Usage

To see all the options run the script with the -h command option:

clusttraj -h

or

python -m clusttraj -h

The only mandatory argument are the path to the file containing the trajectory (in a format that OpenBabel can read with Pybel) and the maximum RMSD between two configurations for them to be considered of the same cluster.

clusttraj trajectory.xyz -rmsd <threshold>

Instead of fixing the RMSD, one can use the -ss flag to determine the threshold as the value that maximize the silhouette coefficient metric:

clusttraj trajectory.xyz -ss

Additional options are available for specifying the input and output files and selecting how the clustering is done. The possible methods used for the agglomerative clustering are the ones available in the linkage method of SciPy’s hierarchical clustering. A list with the possible methods (selected with -m) and the description of each of them can be found here.

The default method for the linkage is average, since it was found to have a good compromise with the number of clusters and the actual similarity. To learn more about how the clustering is performed using this algorithm, see UPGMA.

If the -n option is used, the hydrogens are ignored when performing the Kabsch algorithm to find the superposition and calculating the RMSD. This is useful to avoid clustering identical structures with just a methyl group rotated as different.

The -e or --reorder option, tries to reorder the atoms to increase the overlap and reduce the RMSD. The algorithm can be selected with --reorder-alg, between qml (default), hungarian, brute or distance. For more information about the implementation, see the RMSD package.

The reorder option can be used together with the -ns option, that receives an integer with the number of atoms of the solute. When the -ns option is used, the script will first superpose the configurations considering only the solute atoms and then reorder considering only the solvent atoms (the atoms in the input that are after the ns atoms). For solute-solvent systems, the use of -ns is strongly encouraged.

To use an already saved RMSD matrix, specify the file containing the RMSD matrix in the condensed form with the -i option. The options -i and -od are mutually exclusive, since -od specifies the name of the output RMSD matrix file to be stored.

▶ **Problems and tasks**:
a – What is the default linkage method in the clusttraj usage text?
b – List every reordering algorithm that the clusttraj usage text says can be chosen with --reorder-alg.
c – Using the clusttraj usage text, explain why the -n option is useful.
The lines that come next have nothing to do with the clusttraj usage text.

▶ **Source excerpt**:
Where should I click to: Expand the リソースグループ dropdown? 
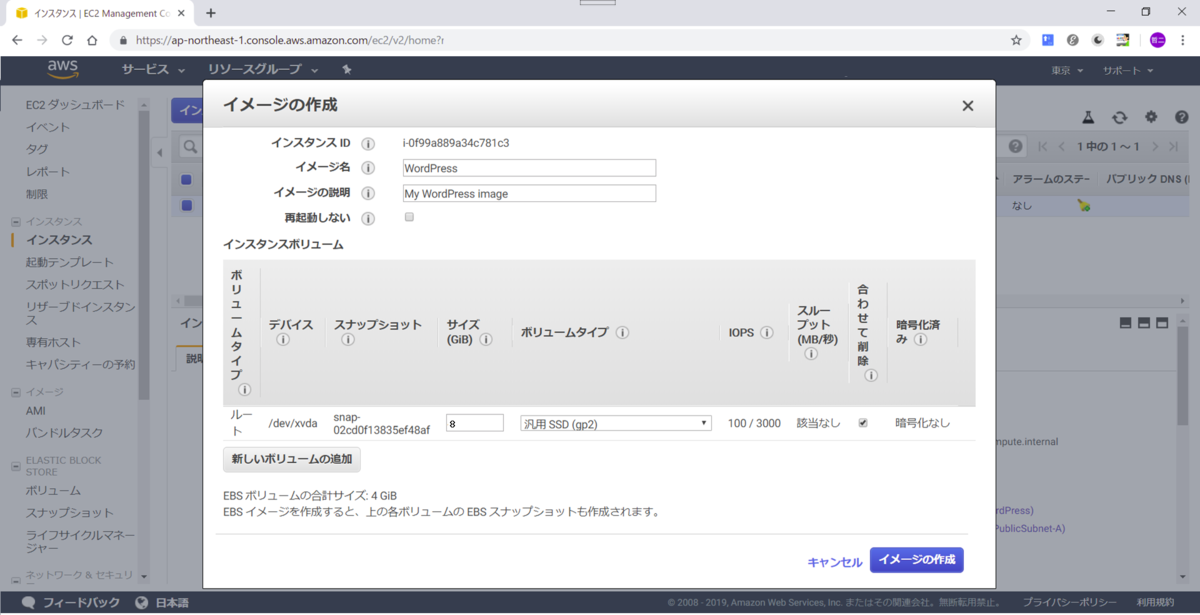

▶ **Task-by-task outputs**:
a – The default linkage method is average.

b – qml (the default), hungarian, brute, and distance.

c – With -n, hydrogens are ignored during the Kabsch superposition and the RMSD calculation. This keeps identical structures that differ only by a rotated methyl group from being clustered as different.